Tres generaciones de bolivianos acompañaron ese vuelo de palomas libres que él soltaba con su voz hacia cielos propios, en teatros o escenarios populares abiertos; su canto no fue un canto que convocaba seguidores de esos que aplauden a un ídolo, sino pueblo que encontraba en su voz aquello que ellos mismos querrían decir. La diferencia es que con Jaime ese grito de rebeldía se convertía además en arte.

Canto hermoso, en su caso, que nunca cruzó la línea hacia la política, que eligió el camino de tierra, ese alejado del oportunismo, porque él sabía que la independencia, así como los sueños, no tienen precio ni partido.
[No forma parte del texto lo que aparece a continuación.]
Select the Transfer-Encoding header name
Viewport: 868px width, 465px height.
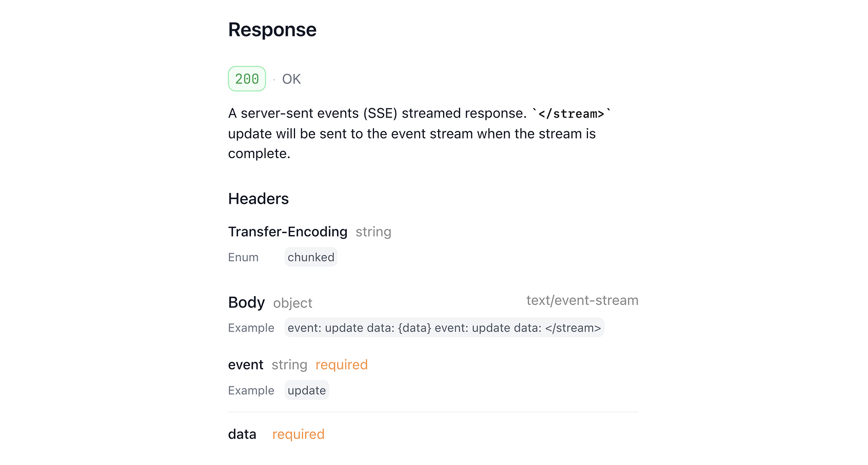[x=288, y=231]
La noticia dice que Ubaldo y Jaime murieron ayer; y sí, sus cuerpos dejaron de latir ayer, pero la esperanza había muerto antes, el mismo día en que cada uno cayó enfermo. De ahí en más lucharon por su cuenta, apenas con el apoyo de los amigos, a veces estirando la mano en las redes sociales, convocando a esos seres solidarios que hicieron lo que pudieron, pero el abandono del Estado pudo más: ninguna autoridad se dio por aludida, ningún legislador impulsó una ley, ningún alcalde salió a defenderlos, ningún gobernador dijo esta boca es mía.
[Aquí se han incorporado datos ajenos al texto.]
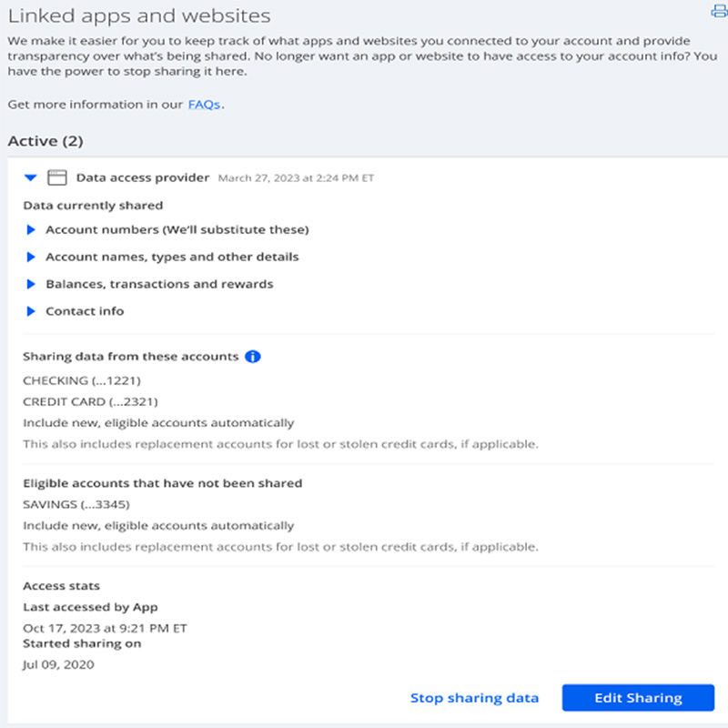The height and width of the screenshot is (728, 728).
Task: Click the Active (2) section heading
Action: click(x=46, y=141)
Ningún gobierno los protegió, como no protege a ningún artista de Bolivia. Pareciera que por práctica y definición fueran enemigos de la creatividad, del pensamiento libre y de la búsqueda de la felicidad de los ciudadanos, que es lo que persigue el arte, que es por lo que existían Jaime Junaro y Ubaldo Nallar. Ellos, que le dieron al país su arte, sus canciones, sus obras de teatro, sus sueños, sus luchas, y al final sus vidas.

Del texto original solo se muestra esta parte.